De eerste afgeleide van deze functie wordt gegeven met behulp van de productregel en de kettingregel:
f '( X ) = K (r / 2 - 1)Xr / 2-2e-x / 2 - (K / 2) Xr / 2-1e-x / 2
We stellen deze afgeleide in op nul en factoreren de uitdrukking aan de rechterkant:
0 = K xr / 2-1e-x / 2 [(r / 2 - 1)X-1 - 1/2]
Sinds de constante K, de exponentiële functie en Xr / 2-1 zijn allemaal nul, we kunnen beide kanten van de vergelijking delen door deze uitdrukkingen. We hebben dan:
0 = (r / 2 - 1)X-1 - 1/2
Vermenigvuldig beide zijden van de vergelijking met 2:
0 = (r - 2)X-1 - 1
Dus 1 = (r - 2)X-1 en we sluiten af met hebben x = r - 2. Dit is het punt langs de horizontale as waar de modus plaatsvindt. Het geeft de X waarde van de piek van onze chikwadraatverdeling.
Een ander kenmerk van een curve is de manier waarop deze kromt. Delen van een curve kunnen concaaf omhoog zijn, zoals een hoofdletter U. Curves kunnen ook concaaf omlaag zijn en de vorm hebben van een kruisingsymbool ∩. Waar de curve van concaaf naar concaaf omhoog verandert, of omgekeerd, hebben we een buigpunt.
De tweede afgeleide van een functie detecteert de concaafheid van de grafiek van de functie. Als de tweede afgeleide positief is, is de curve concaaf omhoog. Als de tweede afgeleide negatief is, is de curve concaaf naar beneden. Wanneer de tweede afgeleide gelijk is aan nul en de grafiek van de functie concaafheid verandert, hebben we een buigpunt.
Om de buigpunten van een grafiek te vinden, doen we:
Nu zien we hoe we de bovenstaande stappen voor de chikwadraatverdeling kunnen doorlopen. We beginnen met differentiëren. Uit het bovenstaande werk zagen we dat de eerste afgeleide voor onze functie is:
f '(X) = K (r / 2 - 1) Xr / 2-2e-x / 2 - (K / 2) Xr / 2-1e-x / 2
We differentiëren opnieuw en gebruiken de productregel twee keer. Wij hebben:
f"( X ) = K (r / 2 - 1) (r / 2 - 2)Xr / 2-3e-x / 2 - (K / 2) (r / 2 - 1)Xr / 2-2e-x / 2 + (K / 4) Xr / 2-1e-x / 2 - (K / 2) (r / 2 - 1) Xr / 2-2e-x / 2
We stellen dit gelijk aan nul en delen beide kanten door Ke-x / 2
0= (r / 2 - 1) (r / 2 - 2)Xr / 2-3 - (1/2) (r / 2 - 1)Xr / 2-2 + (1/ 4) Xr / 2-1 - (1/2) (r/ 2 - 1) Xr / 2-2
Door soortgelijke termen te combineren hebben we:
(r / 2 - 1) (r / 2 - 2)Xr / 2-3 - (r / 2 - 1)Xr / 2-2 + (1/ 4) Xr / 2-1
Vermenigvuldig beide zijden met 4X3 - r / 2, dit geeft ons:
0 = (r - 2) (r - 4) - (2r - 4)X + X2.
De kwadratische formule kan nu worden gebruikt om op te lossen X.

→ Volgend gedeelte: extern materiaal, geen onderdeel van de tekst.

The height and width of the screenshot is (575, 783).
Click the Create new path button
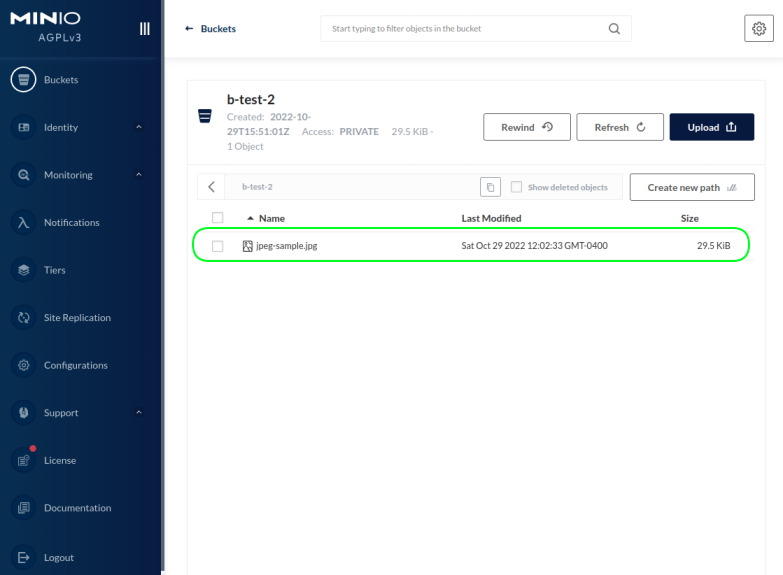click(x=691, y=187)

X = [(2r - 4)+/ - [(2r - 4)2 - 4 (r - 2) (r - 4) ]1/2] / 2
We breiden de voorwaarden uit die worden gebruikt voor de 1/2 macht en zien het volgende:
(4r2 -16r + 16) - 4 (r2 -6r + 8) = 8r - 16 = 4 (2r - 4)
Dit betekent dat:
X = [(2r - 4)+/ - [(4 (2r - 4)]1/2] / 2 = (r - 2) +/- [2r - 4]1/2
Hieruit zien we dat er twee buigpunten zijn. Bovendien zijn deze punten symmetrisch ten opzichte van de modus van de verdeling omdat (r - 2) zich halverwege tussen de twee buigpunten bevindt.

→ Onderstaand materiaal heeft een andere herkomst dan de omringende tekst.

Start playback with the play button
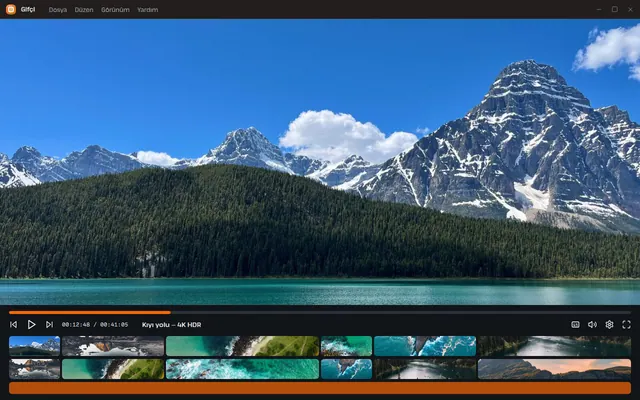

We zien hoe beide functies verband houden met het aantal vrijheidsgraden. We kunnen deze informatie gebruiken om te helpen bij het schetsen van een chikwadraatverdeling. We kunnen deze verdeling ook vergelijken met andere, zoals de normale verdeling. We kunnen zien dat de buigpunten voor een chikwadraatverdeling op verschillende plaatsen voorkomen dan de buigpunten voor de normale verdeling.